Russell Edmund Kaufman grew up in Broward County after moving here from Michigan when he was a baby. Kaufman attended Cresthaven Elementary and Pompano Beach Middle and is a proud graduate of Deerfield Beach High School.
While at Deerfield, he was on the newspaper and yearbook staff, and part of 1337, an award-winning multi-media production society. Kaufman received the Silver Cord award for extensive community service and a Magnet Diploma for extracurricular involvement. After high school, Kaufman started working at Pompano Beach High in the technology department. Kaufman started college at Broward College and is finishing up his degree in political science at Florida Atlantic University (FAU).While in his role as the micro-tech for several schools, Kaufman claims credit for creating a tool to monitor equipment at each school, saying In his current job, at Pompano Beach High School, Kaufman claims he has accounted for almost a million dollars of equipment that could not be accounted for in prior methods.

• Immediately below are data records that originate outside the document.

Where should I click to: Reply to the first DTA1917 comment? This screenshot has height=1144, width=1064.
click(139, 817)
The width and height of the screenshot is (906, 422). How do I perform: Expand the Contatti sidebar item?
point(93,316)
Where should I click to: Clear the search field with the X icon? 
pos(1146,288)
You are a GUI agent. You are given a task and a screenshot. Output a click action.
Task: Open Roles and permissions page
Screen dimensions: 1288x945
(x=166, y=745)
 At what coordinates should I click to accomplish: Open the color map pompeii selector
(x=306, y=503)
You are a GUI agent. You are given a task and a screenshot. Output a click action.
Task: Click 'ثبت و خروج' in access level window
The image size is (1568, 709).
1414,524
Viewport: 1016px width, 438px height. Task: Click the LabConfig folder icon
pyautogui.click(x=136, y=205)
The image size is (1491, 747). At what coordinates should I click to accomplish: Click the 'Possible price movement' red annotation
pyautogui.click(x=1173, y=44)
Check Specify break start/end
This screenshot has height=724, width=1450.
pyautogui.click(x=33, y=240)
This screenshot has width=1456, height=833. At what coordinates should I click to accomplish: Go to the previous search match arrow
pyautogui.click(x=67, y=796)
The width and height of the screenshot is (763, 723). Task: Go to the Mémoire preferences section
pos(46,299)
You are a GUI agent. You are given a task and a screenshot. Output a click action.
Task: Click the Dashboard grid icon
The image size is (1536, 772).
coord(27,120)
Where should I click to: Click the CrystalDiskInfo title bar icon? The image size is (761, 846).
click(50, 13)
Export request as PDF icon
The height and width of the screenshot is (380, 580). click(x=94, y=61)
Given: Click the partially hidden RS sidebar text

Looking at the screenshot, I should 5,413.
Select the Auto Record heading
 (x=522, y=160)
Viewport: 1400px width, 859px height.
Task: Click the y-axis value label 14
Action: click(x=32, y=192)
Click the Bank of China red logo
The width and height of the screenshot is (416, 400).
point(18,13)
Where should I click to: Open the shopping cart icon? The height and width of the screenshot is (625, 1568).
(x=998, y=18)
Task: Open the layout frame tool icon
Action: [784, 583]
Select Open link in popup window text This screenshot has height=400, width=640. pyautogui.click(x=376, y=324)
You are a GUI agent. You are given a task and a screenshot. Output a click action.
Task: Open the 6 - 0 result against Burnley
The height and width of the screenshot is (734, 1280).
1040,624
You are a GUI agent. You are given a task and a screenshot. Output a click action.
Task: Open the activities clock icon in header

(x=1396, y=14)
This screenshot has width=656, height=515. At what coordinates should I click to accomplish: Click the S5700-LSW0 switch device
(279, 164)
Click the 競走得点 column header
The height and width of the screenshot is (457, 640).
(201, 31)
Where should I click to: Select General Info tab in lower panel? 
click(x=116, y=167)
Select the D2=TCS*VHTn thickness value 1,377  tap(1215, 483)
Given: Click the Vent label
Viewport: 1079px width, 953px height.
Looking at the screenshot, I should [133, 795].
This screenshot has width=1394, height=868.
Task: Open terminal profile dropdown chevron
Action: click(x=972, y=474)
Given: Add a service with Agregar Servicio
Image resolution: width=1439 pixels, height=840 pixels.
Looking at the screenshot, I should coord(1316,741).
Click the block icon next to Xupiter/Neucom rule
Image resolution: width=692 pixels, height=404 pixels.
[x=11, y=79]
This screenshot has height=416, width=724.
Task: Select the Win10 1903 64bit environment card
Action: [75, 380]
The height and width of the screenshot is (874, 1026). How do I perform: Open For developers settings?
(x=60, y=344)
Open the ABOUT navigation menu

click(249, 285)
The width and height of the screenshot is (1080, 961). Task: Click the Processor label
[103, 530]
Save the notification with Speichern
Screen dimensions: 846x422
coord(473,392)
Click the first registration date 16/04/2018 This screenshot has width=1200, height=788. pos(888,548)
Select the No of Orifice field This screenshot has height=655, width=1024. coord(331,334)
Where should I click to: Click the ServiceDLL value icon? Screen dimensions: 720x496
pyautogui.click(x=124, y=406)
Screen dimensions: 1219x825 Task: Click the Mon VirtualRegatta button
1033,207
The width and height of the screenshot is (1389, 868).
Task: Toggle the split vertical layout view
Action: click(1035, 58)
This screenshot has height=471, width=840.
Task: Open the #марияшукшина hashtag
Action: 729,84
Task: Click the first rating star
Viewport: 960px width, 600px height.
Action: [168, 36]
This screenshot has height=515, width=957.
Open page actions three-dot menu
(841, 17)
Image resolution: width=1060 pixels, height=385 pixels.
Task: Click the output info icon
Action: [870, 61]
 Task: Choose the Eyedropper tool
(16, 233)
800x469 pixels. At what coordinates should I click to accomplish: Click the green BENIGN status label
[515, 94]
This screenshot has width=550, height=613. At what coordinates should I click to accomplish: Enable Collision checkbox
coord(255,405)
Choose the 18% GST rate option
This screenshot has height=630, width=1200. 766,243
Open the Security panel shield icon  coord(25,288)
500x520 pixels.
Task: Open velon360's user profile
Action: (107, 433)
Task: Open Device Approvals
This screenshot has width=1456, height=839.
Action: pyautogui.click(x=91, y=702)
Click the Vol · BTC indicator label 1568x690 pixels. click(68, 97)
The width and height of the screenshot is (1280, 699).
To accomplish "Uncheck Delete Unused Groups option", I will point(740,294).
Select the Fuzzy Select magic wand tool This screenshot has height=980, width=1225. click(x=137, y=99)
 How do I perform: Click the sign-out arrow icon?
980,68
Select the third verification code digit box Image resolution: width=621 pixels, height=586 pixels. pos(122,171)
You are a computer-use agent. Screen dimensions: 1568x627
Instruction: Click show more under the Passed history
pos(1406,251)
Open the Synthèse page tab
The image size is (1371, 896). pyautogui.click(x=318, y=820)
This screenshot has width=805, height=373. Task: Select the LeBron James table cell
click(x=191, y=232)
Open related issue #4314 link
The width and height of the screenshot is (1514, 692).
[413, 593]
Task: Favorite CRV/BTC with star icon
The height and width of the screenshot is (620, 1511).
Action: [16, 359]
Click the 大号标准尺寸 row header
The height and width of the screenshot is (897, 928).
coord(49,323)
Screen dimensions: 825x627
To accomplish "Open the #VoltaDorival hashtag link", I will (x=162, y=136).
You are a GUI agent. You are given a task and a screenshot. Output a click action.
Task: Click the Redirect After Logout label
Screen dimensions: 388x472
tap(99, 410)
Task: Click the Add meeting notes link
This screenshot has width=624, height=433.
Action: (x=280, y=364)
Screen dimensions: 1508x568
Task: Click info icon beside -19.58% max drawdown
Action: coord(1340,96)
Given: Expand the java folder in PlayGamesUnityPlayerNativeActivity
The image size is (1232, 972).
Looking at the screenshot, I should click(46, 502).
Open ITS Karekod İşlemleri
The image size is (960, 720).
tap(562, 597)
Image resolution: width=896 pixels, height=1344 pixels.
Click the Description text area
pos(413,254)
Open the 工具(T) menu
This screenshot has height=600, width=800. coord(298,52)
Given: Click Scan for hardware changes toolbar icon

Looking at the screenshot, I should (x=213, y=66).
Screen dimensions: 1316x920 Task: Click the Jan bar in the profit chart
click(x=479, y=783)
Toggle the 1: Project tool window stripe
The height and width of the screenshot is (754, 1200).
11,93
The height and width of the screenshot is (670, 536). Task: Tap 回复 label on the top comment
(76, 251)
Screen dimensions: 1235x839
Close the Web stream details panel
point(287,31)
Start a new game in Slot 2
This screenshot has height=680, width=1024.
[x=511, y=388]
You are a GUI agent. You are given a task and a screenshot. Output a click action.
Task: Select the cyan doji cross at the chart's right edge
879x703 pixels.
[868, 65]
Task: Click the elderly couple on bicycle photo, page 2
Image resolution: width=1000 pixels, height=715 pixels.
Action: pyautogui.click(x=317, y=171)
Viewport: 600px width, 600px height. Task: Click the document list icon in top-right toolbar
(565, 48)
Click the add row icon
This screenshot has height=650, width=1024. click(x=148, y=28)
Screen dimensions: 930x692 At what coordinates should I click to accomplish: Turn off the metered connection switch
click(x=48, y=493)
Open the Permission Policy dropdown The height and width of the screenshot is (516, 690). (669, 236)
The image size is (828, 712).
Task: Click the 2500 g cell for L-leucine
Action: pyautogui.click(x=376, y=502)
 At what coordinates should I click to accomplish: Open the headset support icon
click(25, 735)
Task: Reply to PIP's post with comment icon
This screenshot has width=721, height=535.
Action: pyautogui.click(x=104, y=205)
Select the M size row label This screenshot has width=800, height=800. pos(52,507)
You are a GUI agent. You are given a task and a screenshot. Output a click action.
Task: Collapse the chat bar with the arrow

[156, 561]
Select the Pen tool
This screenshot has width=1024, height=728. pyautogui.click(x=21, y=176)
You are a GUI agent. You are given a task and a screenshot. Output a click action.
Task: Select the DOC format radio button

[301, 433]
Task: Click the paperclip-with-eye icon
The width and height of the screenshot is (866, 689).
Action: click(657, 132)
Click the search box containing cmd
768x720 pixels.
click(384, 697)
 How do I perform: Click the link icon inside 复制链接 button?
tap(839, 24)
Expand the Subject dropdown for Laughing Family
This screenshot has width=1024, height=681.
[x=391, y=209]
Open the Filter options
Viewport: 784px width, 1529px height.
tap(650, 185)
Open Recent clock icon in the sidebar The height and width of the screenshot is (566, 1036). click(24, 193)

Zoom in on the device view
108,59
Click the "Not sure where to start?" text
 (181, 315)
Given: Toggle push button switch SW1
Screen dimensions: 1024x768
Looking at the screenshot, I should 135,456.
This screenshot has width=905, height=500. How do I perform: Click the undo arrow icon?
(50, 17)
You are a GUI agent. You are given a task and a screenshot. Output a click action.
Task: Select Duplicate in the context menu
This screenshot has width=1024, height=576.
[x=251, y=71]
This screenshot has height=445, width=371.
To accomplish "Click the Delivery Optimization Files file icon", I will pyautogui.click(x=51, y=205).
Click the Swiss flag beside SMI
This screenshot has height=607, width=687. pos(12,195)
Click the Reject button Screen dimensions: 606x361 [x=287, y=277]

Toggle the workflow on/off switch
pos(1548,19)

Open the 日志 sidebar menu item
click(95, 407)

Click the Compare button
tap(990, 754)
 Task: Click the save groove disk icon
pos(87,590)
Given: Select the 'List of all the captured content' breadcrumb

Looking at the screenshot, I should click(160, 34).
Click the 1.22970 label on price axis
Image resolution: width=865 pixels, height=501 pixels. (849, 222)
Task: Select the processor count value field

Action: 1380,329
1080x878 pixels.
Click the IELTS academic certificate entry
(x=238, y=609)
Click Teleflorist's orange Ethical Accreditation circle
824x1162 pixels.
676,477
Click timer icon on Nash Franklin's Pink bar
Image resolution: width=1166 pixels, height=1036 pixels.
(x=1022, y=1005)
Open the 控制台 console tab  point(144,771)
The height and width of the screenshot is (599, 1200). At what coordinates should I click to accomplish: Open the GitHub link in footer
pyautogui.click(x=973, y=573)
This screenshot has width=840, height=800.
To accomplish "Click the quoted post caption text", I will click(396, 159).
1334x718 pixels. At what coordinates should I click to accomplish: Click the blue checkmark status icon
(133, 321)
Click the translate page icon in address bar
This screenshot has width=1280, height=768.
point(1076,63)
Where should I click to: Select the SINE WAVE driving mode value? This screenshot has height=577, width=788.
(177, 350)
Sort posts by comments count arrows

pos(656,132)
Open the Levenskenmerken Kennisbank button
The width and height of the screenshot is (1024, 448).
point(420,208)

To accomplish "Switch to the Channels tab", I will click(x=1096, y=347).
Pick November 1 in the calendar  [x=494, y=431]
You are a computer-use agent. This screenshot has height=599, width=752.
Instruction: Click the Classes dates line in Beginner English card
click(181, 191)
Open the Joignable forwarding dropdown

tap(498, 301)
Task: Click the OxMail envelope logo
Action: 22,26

Campaign finance reports: http://browardsoe.org/CFElectionFilings.aspx?elect_id=89&office_id=191&cand_id=2633
1) In under 200 words, why are you running for the School Board?
After identifying what characteristics a good board member should possess, I have concluded that I fulfill all prerequisites. I do know that I possess fresh new ideas and leadership to implement those ideas for our schools and more importantly for the students. I believe I possess all of these traits. It’s time for someone who doesn’t have business connections, someone who has the energy, and one who really sees the students as a priority, to help lead our schools. The question should not be why I am running but why more qualified people are not running.
2) If you could, what would you change and why? How would you fund it?
Based upon current budgets and the costs associated with measures that are state mandated and others mandated by voters, future expenditures for these changes are growing and we need find ways to help curb the costs.
I propose that the district use the funds they have received from the federal stimulus money that is tied to capital projects and use it for the installation of solar panels on our schools. Therefore, this first innovation would drastically reduce the money spent on the district’s power consumption both now and in the future.
In addition, if we are going to follow through with the proposed furloughs for all employees we must assure ALL workers that the monies will be used for restoring all proposed cuts in positions. Up to this point, the Board and the heads of the school system have NOT made this clear.
Additionally, I would work to end many of the present testing methodology… such as the Broward Achievement Test (BAT) and the remaining FCAT tests to be replaced with area tests. In order to initially save money, I would have school districts create their own testing tools. To establish statewide tests, such as those used in New York City Schools—the Regent Exams—this would be funded on a state level and based upon formal curriculum requirements now included with Sunshine State Laws. Since the FCAT is now being phased out, it is now time to save over $1 million by eliminating the BAT tests also.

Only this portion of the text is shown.